*** Opening Document section ***

Fresh fruits and vegetables on shelf in supermarket. For healthy concept

Year-over-year sales growth for organic produce surpassed that of conventional produce in 2020, according to Organic Produce Network’s State of Organic Produce 2020 report. 

With the exception of May 2020, organic sales growth was consistently higher than conventional produce sales growth in 2020, gaining an even greater lead during the second half of the year. Overall, 2020 organic produce sales were up 14.2%, or $8.5 billion, while conventional sales growth was at 10.7%. Volume gain was 16% for organic and only 9% for conventional. 

The top-selling organic produce 

The rise of at-home cooking was a win for organic sales growth, but these categories stood above the rest:

  1. Packaged salads (15.4%, $1.47 billion)
  2. Berries (12.2%, $1.31 billion)
  3. Apples (11.1%, $620 million)

*** Closing Document section ***

* Required actions *
[A] Decide whether each statement agrees with the passage on organic produce sales, answering yes or no and quoting the deciding words: (i) Organic produce sales rose 14.2% in 2020. (ii) Organic sales growth beat conventional sales growth in every month of 2020. (iii) Berries led all organic produce categories.
[B] Transcribe the passage on organic produce sales from "Fresh fruits and" to "(11.1%, $620 million)".
[C] Pick up the passage on organic produce sales after its final line and continue it.
The lines that come next are drawn from a separate, unrelated source.

*** Opening Data shown ***

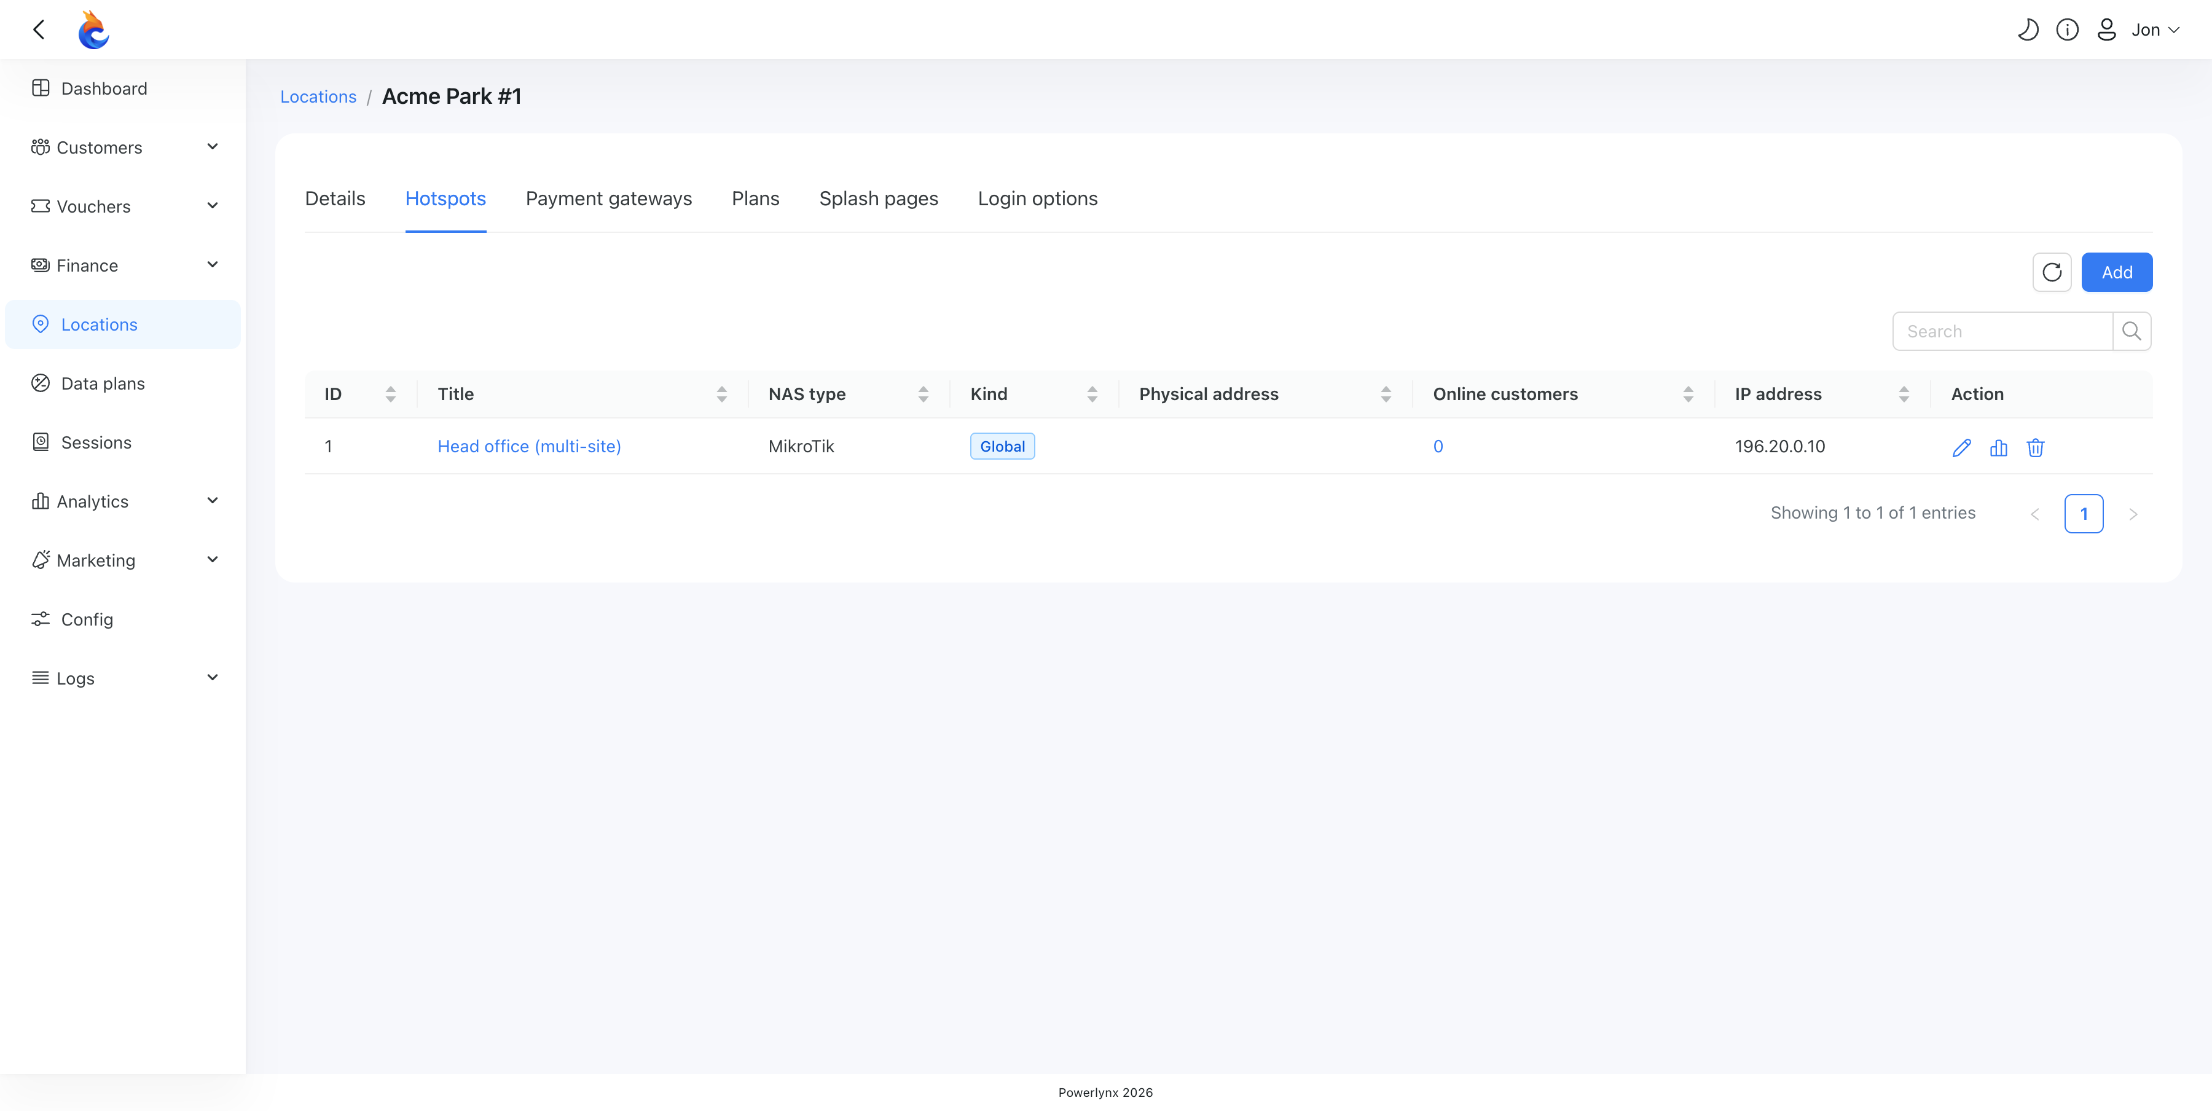Click the search magnifier icon

(x=2131, y=331)

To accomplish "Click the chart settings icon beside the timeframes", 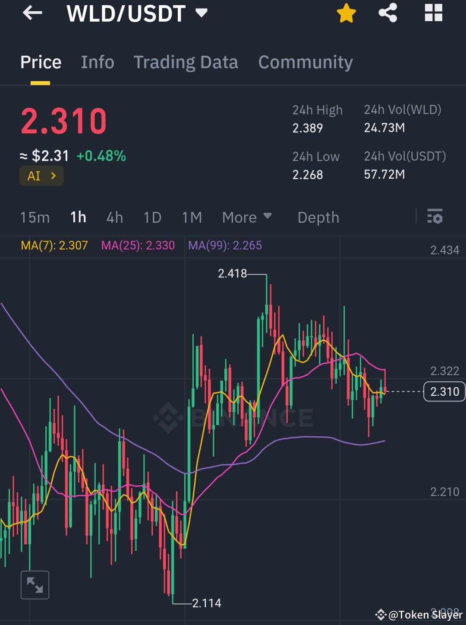I will pyautogui.click(x=435, y=218).
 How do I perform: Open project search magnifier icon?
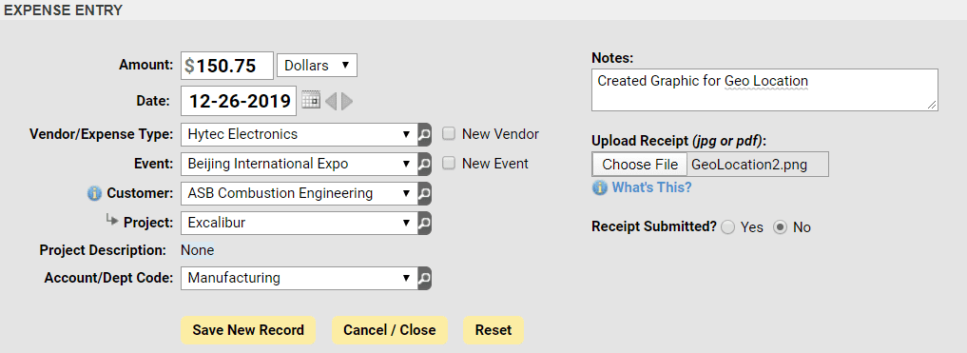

*** Closing Data shown ***

* Responses by item number *
[A]
(i) Yes: "Overall, 2020 organic produce sales were up 14.2%"
(ii) No: "With the exception of May 2020, organic sales growth was consistently higher than conventional produce sales growth in 2020"
(iii) No: "Packaged salads (15.4%, $1.47 billion)" is listed first, and berries come second.

[B]
Fresh fruits and vegetables on shelf in supermarket. For healthy concept

Year-over-year sales growth for organic produce surpassed that of conventional produce in 2020, according to Organic Produce Network’s State of Organic Produce 2020 report. 

With the exception of May 2020, organic sales growth was consistently higher than conventional produce sales growth in 2020, gaining an even greater lead during the second half of the year. Overall, 2020 organic produce sales were up 14.2%, or $8.5 billion, while conventional sales growth was at 10.7%. Volume gain was 16% for organic and only 9% for conventional. 

The top-selling organic produce 

The rise of at-home cooking was a win for organic sales growth, but these categories stood above the rest:

  1. Packaged salads (15.4%, $1.47 billion)
  2. Berries (12.2%, $1.31 billion)
  3. Apples (11.1%, $620 million)

[C]
  4. Herbs and spices (26.7%, $430 million)
  5. Carrots (10.7%, $426 million) 
  6. Bananas (11.4%, $369 million)
  7. Lettuce (16.3%, $369 million)
  8. Tomatoes (16.4%, $313 million)
  9. Potatoes (22.0%, $273 million)
  10. Mushrooms (28.4%, $228 million)

Organic packaged salads were a top driver in both sales and volume gains for the year, generating nearly $1.5 billion in sales and $208 million in volume. This growth is thanks, in part, to the product’s high price premium (about 80% compared to conventional). 

As the second category on the list, berries had a sales boost of 12.2% and a volume increase of 20%. Price premiums varied depending on the type of berry, with organic strawberries leading the way at 68% compared to conventional. And, with a price premium of 38%, organic apples went up by 11.1% in sales and 14.1% in volume.

Herbs and spices, potatoes, and mushrooms had the highest year-over-year increases, however — 26.7%, 22%, and 28.4%, respectively. And although total sales put bananas further down the sales list, it was the leading category for volume gains at $525 million.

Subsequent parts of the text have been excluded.